Australia’s biggest telco switching email to Windows Live?

Australia’s  biggest telco is considering migrating customers of its BigPond Internet service provider division from their own in house versions of email, photos and online storage to Windows Live, according to a post on Australian tech site Delimiter.

Delimiter quotes Telstra spokesperson Craig Middleton, saying that it has been talking to customers for some time about evolving their current email platform:

“One of the options we’re considering is to integrate our email services with Microsoft’s Windows Live Suite platform to offer new applications and services to our customers,” Middleton said. The executive stipulated the idea was “only a proposal” at the moment, with several options for the future of the email platform being considered — although he couldn’t say what other paths Telstra was looking at.

Telstra wouldn’t move everything “to the cloud” apparently, maintaining a duplicate bare bones version of its platform “to allow it to meet law enforcement requests for email interception from Australian authorities”:

According to sources, Telstra would retain control of the systems which manage the usernames of its customers, as well as account and password management functions. However, it would shut down the current in-house systems which provide customers with online photo and file storage, blogging and even anti-spam functions under the BigPond.com banner, in favour of migrating to the equivalent Windows Live options.

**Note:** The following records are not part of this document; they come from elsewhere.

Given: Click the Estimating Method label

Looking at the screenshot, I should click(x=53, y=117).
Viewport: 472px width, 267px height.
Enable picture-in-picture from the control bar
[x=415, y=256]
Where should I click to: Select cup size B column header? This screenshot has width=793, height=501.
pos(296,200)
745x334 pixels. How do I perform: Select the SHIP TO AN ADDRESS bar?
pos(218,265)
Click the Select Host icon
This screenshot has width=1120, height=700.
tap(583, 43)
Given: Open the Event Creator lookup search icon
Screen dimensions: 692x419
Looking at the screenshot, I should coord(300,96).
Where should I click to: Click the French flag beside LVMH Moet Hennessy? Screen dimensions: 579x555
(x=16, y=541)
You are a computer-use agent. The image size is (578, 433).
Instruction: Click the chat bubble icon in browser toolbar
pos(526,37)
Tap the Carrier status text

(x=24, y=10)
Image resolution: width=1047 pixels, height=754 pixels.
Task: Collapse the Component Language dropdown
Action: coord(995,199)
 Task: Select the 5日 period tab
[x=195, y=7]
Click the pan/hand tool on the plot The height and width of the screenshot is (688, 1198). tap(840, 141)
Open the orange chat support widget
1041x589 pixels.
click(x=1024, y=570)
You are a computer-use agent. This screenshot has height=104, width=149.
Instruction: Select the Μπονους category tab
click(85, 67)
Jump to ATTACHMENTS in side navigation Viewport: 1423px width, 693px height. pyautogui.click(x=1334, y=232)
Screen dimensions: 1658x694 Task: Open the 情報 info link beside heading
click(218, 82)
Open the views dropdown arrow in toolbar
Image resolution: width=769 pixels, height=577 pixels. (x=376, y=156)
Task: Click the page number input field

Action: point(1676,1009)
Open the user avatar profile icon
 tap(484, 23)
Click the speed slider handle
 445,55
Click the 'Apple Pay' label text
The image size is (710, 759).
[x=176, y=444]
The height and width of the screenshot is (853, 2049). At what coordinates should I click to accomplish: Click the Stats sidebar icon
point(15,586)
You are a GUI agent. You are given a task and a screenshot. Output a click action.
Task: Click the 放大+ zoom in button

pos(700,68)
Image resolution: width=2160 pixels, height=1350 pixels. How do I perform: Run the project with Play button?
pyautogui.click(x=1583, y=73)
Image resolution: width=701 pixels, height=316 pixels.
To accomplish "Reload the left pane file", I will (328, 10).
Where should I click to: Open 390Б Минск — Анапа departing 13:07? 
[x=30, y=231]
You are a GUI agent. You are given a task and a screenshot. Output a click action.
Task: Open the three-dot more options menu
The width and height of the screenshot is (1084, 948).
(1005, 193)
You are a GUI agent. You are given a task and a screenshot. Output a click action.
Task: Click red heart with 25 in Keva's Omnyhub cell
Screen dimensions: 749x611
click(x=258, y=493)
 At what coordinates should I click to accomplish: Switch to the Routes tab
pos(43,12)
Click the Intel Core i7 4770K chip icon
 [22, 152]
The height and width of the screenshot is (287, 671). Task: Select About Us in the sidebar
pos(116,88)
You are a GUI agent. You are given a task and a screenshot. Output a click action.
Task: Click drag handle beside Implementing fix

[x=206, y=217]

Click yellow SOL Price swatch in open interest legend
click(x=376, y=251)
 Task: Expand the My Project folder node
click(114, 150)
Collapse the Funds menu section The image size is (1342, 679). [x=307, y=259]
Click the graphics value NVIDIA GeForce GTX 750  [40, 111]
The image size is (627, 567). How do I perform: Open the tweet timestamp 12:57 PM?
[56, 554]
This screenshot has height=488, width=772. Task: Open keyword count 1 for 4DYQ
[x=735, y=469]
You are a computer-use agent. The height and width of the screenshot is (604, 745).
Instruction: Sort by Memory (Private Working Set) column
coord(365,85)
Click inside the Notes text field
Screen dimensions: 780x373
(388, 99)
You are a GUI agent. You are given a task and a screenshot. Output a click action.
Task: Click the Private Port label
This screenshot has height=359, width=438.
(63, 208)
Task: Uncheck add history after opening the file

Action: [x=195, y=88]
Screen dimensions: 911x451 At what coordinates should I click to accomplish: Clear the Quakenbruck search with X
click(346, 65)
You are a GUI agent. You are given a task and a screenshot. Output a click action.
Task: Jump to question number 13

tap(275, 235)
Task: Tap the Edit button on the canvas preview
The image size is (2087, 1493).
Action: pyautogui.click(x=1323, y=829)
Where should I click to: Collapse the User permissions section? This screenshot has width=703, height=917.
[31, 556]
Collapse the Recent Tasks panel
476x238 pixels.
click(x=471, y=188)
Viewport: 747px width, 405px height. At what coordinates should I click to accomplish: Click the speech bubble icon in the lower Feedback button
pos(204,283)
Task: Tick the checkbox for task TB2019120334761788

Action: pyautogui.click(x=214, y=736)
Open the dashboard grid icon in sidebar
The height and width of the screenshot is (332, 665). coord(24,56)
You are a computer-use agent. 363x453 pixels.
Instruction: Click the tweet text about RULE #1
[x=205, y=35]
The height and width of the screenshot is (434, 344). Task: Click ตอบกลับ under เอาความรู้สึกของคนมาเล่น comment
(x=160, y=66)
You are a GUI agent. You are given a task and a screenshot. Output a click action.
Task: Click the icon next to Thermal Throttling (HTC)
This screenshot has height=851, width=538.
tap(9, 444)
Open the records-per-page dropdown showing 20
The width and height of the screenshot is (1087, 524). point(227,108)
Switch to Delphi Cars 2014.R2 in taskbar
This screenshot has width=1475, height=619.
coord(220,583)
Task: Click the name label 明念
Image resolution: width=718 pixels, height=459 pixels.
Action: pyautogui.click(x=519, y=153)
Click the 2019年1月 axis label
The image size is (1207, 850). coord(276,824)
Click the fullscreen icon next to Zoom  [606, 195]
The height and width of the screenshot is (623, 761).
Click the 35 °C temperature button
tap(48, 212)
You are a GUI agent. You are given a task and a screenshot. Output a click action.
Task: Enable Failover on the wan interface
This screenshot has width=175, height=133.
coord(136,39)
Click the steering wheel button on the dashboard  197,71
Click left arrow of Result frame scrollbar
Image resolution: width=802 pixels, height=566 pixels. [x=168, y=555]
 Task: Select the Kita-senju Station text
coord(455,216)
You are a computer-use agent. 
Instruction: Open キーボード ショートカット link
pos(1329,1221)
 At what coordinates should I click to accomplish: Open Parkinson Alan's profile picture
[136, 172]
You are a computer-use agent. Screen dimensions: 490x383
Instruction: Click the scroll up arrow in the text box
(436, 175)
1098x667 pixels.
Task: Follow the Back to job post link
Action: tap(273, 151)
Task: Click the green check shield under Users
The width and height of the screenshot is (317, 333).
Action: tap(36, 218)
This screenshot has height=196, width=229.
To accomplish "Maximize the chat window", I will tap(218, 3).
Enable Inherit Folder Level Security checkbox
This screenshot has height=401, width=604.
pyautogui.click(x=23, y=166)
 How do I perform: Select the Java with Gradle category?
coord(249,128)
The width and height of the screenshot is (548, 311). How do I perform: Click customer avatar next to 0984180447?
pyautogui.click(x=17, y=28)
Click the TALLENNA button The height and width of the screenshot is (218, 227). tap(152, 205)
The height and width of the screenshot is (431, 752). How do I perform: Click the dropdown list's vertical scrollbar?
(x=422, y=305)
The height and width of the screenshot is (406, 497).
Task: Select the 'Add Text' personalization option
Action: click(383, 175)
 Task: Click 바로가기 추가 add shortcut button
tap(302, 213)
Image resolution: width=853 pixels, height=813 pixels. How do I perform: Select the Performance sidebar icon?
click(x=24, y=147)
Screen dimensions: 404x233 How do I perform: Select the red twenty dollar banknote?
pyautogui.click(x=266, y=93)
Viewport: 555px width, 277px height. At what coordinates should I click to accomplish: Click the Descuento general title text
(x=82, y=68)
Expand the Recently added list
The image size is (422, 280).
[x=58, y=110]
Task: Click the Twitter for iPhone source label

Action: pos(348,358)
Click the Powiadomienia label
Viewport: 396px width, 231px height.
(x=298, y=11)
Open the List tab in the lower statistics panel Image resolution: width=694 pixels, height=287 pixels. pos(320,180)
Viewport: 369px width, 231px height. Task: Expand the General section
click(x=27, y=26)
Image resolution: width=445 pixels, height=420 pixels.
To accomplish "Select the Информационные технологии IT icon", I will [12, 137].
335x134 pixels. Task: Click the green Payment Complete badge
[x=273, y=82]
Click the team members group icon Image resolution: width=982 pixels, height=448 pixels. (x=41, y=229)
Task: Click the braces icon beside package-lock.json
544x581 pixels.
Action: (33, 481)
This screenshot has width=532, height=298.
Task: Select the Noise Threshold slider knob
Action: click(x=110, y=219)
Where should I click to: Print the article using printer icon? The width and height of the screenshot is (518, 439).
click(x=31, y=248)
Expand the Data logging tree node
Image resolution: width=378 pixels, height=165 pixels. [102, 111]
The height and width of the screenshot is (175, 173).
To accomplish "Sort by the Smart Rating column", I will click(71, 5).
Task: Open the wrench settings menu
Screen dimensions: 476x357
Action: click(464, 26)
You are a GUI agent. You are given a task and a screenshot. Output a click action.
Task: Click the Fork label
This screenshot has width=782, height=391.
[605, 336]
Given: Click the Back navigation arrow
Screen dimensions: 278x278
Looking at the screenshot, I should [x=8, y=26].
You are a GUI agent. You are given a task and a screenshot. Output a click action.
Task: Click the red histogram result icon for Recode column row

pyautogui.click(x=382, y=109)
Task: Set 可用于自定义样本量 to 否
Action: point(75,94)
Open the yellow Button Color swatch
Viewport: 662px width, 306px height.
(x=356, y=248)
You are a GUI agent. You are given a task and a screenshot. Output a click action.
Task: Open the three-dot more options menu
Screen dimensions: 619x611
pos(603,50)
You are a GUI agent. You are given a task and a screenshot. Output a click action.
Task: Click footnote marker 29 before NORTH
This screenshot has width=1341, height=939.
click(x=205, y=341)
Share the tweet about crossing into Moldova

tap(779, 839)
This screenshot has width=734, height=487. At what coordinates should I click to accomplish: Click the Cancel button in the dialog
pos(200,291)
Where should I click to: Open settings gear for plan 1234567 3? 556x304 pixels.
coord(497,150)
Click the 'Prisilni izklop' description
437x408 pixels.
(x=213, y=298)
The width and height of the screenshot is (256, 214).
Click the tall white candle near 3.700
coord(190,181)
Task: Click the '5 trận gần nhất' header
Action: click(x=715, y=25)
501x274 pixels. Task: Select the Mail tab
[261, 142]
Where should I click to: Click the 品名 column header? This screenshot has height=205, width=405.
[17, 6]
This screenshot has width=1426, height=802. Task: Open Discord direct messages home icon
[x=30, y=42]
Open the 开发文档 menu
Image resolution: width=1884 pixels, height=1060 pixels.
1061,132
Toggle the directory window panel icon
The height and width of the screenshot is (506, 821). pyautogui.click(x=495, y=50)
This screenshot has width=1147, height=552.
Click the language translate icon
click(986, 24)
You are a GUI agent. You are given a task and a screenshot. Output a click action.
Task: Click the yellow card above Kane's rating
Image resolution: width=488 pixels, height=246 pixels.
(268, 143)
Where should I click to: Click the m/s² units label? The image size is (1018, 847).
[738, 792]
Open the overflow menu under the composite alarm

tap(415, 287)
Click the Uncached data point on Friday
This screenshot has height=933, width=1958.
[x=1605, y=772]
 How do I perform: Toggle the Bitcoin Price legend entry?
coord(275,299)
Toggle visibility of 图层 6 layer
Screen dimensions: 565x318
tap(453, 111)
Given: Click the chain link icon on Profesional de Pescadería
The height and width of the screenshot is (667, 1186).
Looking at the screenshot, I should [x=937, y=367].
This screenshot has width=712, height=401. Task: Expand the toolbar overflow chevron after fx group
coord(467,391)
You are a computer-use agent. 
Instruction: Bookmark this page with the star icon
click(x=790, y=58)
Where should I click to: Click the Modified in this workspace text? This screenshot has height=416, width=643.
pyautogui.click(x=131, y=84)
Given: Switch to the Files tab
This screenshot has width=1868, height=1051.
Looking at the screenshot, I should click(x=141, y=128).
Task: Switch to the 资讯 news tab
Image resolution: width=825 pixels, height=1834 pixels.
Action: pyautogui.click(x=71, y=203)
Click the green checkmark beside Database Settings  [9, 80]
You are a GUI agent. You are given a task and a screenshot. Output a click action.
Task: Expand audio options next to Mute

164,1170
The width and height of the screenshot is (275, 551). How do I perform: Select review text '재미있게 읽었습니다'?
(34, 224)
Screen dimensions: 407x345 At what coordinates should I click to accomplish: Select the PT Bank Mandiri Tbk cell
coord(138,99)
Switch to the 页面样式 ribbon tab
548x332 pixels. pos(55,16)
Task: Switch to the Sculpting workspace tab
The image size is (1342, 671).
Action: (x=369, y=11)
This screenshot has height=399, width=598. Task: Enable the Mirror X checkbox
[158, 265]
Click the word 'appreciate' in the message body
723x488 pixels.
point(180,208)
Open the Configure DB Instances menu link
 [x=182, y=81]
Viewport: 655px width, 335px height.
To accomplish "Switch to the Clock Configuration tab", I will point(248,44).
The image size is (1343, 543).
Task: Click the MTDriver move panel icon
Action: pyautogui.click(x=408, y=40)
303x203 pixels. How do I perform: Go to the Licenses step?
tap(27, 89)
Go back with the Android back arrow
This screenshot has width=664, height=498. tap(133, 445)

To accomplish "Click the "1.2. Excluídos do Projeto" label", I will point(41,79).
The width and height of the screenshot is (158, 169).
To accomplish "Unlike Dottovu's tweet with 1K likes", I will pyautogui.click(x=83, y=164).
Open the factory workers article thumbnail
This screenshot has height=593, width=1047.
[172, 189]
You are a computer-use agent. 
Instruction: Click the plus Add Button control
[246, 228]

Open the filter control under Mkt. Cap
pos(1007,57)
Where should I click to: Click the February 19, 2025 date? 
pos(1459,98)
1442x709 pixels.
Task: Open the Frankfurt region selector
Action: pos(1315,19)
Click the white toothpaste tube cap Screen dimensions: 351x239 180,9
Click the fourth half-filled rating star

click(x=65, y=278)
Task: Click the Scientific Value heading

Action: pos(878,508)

Windows Live extends beyong just email; it’s a comprehensive suite of online offerings providing web, POP and SMTP access to users’ email, online storage and file synchronisation through the SkyDrive and Mesh products, hosted blogging through WordPress.com, calendaring, photo gallery and instant messaging functionality and even contact, calendar and task syncronisation through Microsoft ActiveSync.

According to Delimiter, while exact figures for Telstra’s customer email inboxes aren’t known, the company is “known to have 2.2 million DSL subscribers alone, and many more customers using its HFC and mobile networks”.